Dr. Keith LaScalea is an internist and associate professor of clinical medicine at Weill Cornell.
If you smoke, stop as soon as possible. Smoking cessation is the most important thing you can do to improve your health. There are more tools now than ever before to aid in this critical behavior change. Quitting even after age 50 has been shown to increase longevity. Speak to your doctor today about ways to quit.
Eat a salad every day. A diet rich in fruits and vegetables has been shown to improve blood flow and reduce vascular complications including heart attacks. The more colorful the produce you include, the more you can “eat the rainbow” of phytonutrients. Throw in celery and sunflower seeds for an excellent crunch. An olive oil and vinegar dressing makes it even healthier and will keep you fuller for longer.

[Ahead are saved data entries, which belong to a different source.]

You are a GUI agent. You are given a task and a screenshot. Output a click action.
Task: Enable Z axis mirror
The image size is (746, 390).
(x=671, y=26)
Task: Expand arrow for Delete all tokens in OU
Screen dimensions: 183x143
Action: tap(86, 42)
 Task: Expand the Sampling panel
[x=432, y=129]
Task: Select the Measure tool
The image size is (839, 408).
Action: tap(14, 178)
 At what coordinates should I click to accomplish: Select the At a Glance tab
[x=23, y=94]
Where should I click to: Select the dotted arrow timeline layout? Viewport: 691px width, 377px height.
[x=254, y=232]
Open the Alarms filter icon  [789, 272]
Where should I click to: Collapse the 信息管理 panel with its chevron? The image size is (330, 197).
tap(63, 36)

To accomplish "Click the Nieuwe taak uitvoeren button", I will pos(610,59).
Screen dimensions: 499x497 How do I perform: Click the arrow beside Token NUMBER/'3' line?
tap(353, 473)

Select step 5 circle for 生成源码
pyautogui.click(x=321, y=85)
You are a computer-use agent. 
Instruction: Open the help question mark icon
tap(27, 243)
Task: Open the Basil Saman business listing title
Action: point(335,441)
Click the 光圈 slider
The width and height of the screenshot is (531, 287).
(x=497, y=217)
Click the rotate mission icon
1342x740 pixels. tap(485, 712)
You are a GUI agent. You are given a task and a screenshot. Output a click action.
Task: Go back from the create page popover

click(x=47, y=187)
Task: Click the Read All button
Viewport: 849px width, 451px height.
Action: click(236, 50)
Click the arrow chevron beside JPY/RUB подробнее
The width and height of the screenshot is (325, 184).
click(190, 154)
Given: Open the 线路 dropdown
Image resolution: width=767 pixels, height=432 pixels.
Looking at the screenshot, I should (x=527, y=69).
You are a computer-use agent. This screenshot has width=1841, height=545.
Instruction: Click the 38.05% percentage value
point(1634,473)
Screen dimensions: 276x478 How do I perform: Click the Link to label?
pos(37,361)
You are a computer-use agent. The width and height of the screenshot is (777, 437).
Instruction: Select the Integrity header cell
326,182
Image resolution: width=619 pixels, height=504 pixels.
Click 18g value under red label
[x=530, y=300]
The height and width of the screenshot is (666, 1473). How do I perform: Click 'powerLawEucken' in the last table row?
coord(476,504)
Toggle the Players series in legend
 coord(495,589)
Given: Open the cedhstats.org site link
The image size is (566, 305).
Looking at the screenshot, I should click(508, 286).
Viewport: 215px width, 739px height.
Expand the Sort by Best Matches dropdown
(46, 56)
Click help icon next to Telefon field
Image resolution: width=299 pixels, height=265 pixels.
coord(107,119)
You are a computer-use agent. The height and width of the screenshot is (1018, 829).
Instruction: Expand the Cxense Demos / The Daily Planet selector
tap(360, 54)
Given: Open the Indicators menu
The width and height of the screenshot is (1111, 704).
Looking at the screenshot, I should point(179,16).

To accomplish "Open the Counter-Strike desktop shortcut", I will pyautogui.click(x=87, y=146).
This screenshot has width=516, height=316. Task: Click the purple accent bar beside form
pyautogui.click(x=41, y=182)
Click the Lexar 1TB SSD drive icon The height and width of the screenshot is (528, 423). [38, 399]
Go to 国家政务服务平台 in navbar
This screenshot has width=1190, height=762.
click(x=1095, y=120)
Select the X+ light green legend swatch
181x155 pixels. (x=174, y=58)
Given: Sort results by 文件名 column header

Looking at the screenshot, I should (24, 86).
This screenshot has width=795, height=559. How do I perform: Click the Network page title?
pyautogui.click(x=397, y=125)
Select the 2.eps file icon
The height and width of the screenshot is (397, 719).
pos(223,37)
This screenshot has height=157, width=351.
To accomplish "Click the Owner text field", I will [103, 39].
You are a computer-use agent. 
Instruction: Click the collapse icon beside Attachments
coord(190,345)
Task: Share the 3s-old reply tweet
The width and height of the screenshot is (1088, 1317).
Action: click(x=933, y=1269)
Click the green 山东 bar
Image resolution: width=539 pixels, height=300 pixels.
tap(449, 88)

Move! Even a little movement improves your health. Walking for even 10 minutes a day can reduce your risk of dying. In a cohort study of 2110 adults with a mean follow-up of 10.8 years published in September 2021, participants taking at least 7000 steps/d, compared with those taking fewer than 7000 steps/d, had a 50% to 70% lower risk of mortality
Stay socially active. Studies have shown that loneliness worsens outcomes for people with medical or psychological problems. Despite the isolation that the pandemic may have caused you, we can always call or teleconference with friends and loved ones to stay connected. Get involved in a book club, movie group, or quilting bee in your area.
Get your blood pressure checked. Blood pressures less than 120/80 put you at lower risk for future kidney disease, heart attacks and strokes. All of the steps above will help you lower your blood pressure and can add years to your health.